The external costs of automobiles, as similarly other economic externalities, are the measurable costs for other parties except the car proprietor, such costs not being taken into account when the proprietor opts to drive their car. According to the Harvard University, the main externalities of driving are local and global pollution, oil dependence, traffic congestion
and traffic accidents; while according to a meta-study conducted by the Delft University these externalities are congestion and scarcity costs, accident costs, air pollution costs, noise costs, climate change costs, costs for nature and landscape, costs for water pollution, costs for soil pollution and costs of energy dependency.
The existence of the car allows on-demand travel, given, that the necessary infrastructure is in place. This infrastructure represents a monetary cost, but also cost in terms of common assets that are difficult to represent monetarily, such as land use and air pollution.

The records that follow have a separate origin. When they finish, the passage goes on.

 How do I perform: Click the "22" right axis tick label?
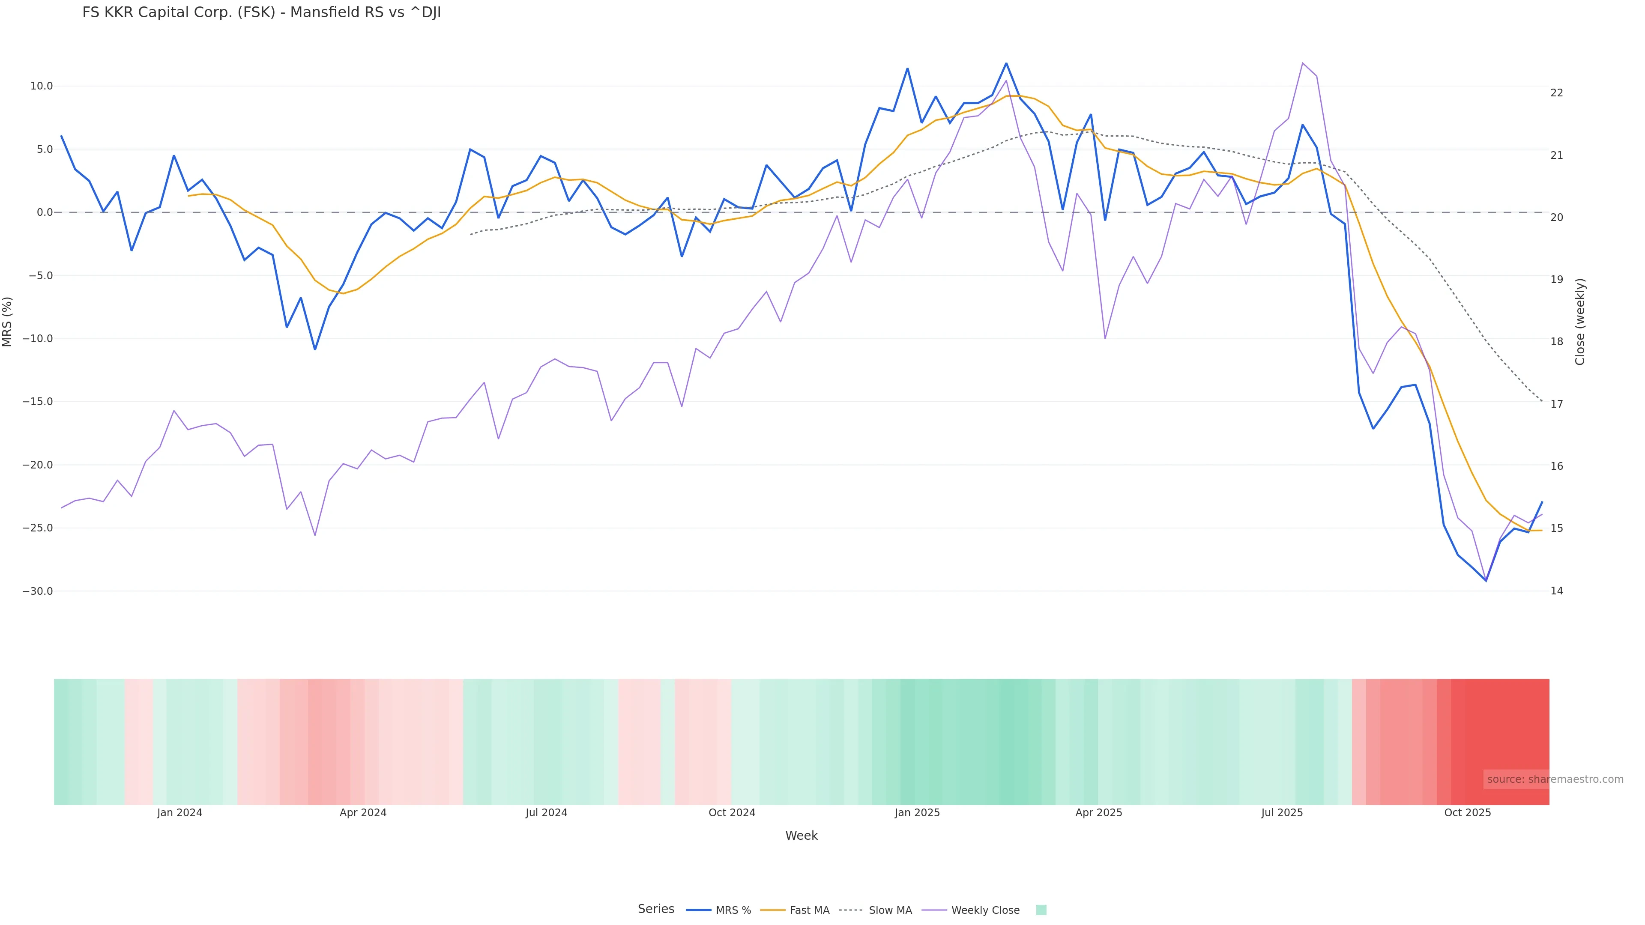click(x=1556, y=93)
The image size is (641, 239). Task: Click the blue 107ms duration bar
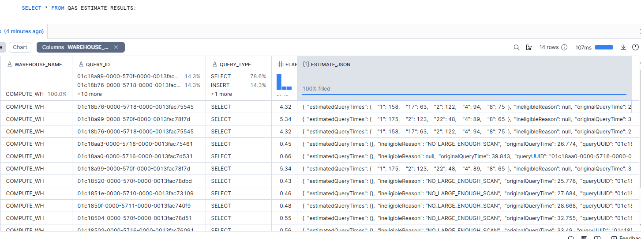click(x=604, y=47)
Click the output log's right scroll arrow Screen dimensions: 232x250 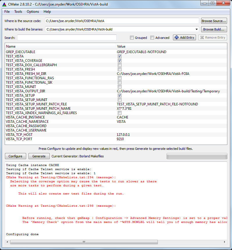coord(224,242)

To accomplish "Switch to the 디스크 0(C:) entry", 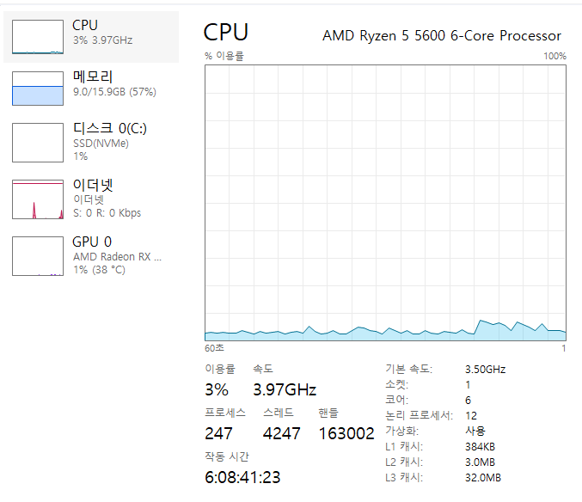I will 110,142.
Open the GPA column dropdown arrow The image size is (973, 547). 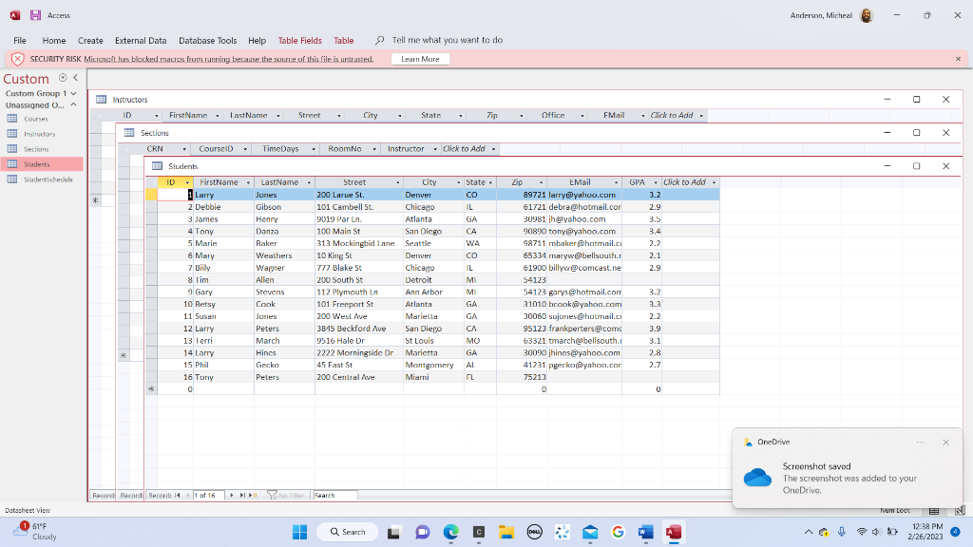point(655,182)
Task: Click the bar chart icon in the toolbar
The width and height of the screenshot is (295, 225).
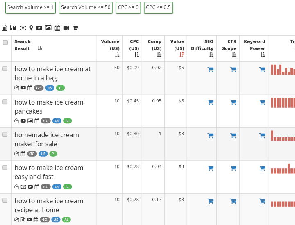Action: tap(14, 28)
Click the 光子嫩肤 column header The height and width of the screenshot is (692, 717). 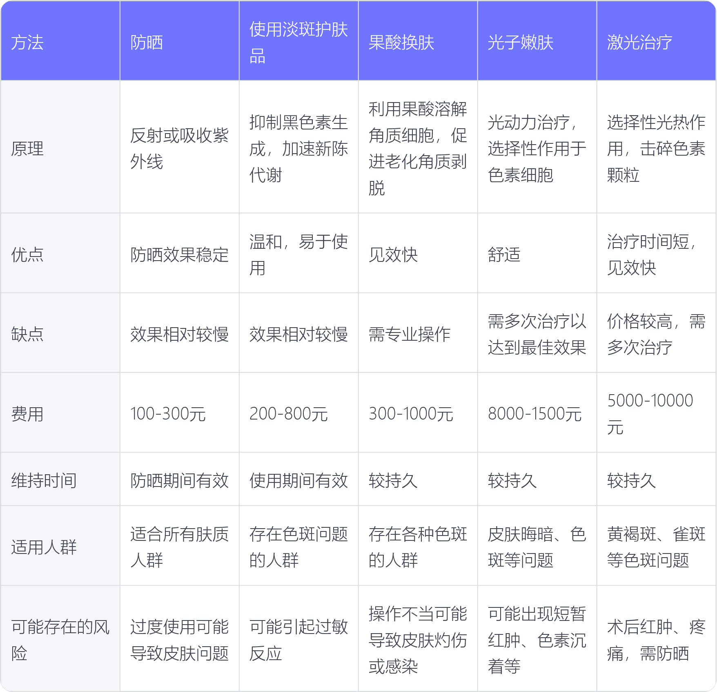(520, 42)
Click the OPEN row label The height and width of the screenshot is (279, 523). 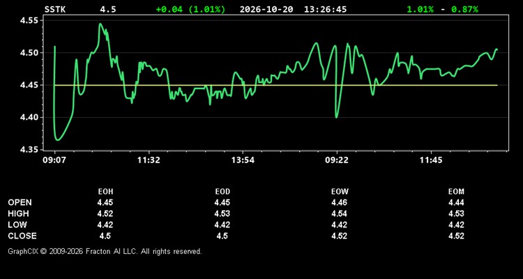pos(20,202)
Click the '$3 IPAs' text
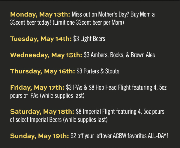 [74, 88]
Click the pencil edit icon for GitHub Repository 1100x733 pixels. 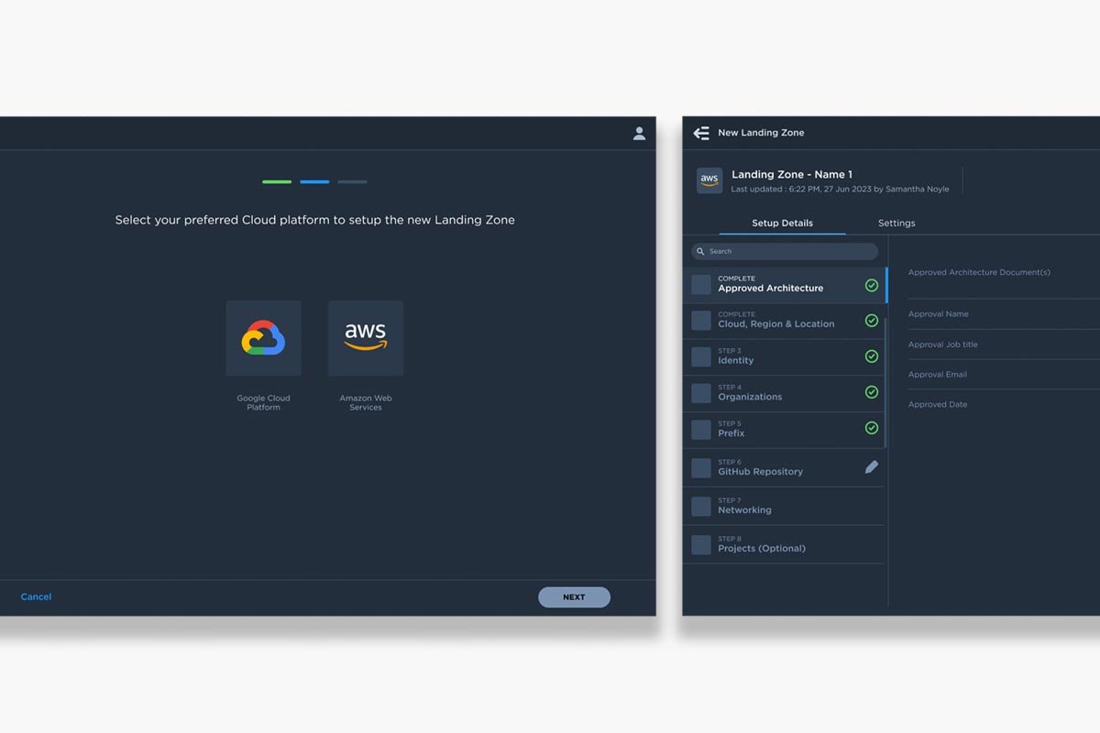(x=871, y=467)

The car allowed a shift in residential locations, as civil engineering grew to handle the infrastructure requirements, allowing the growth of the suburbs. As shown by Ford, the car changed the economic landscape. The efforts to resolve costs that have ensued from the influence of the car, such as pollution and fuel costs, will have a similar impact on the economic landscape. For instance, providing carpooling lanes to cars with multiple passengers has received attention as it helps reduce traffic. Sharing one or more cars between many people reduces the fixed costs per person and limits extraneous vehicles; the use of fleet vehicles affords savings through joint use of a set of autos by a very large group of persons either for business or pleasure.

Since cars demand a high land use, they become increasingly uneconomic with higher population densities. This can either manifest itself in higher costs of driving in densely populated areas (parking fees and road pricing), or, in the absence of a price mechanism, in a shortage in the form of traffic jams.

A study attempted to quantify the costs of cars (i.e. of car-use and related decisions and activity such as production and transport/infrastructure policy) in conventional currency, finding that the total lifetime cost of cars in Germany is between 0.6 and 1.0 million euros with the share of this cost born by society being between 41% (€4674 per year) and 29% (€5273 per year). This suggests that cars consume "a large share of disposable income", creating "complexities in perceptions of transport costs, the economic viability of alternative transport modes, or the justification of taxes". It also found that policies that favour private car transport are regressive and hit lower and middle income households the highest.

== Car rental and sharing as economic alternatives ==

The high proportion of fixed costs in car ownership, combined with low vehicle utilisation rates, has led to growing economic interest in car rental, carsharing, and subscription-based mobility models as alternatives to private ownership.

Transportation researcher Donald Shoup documented that the average privately owned car in the United States is in motion for approximately 73 minutes per day, remaining parked for roughly 95% of the time.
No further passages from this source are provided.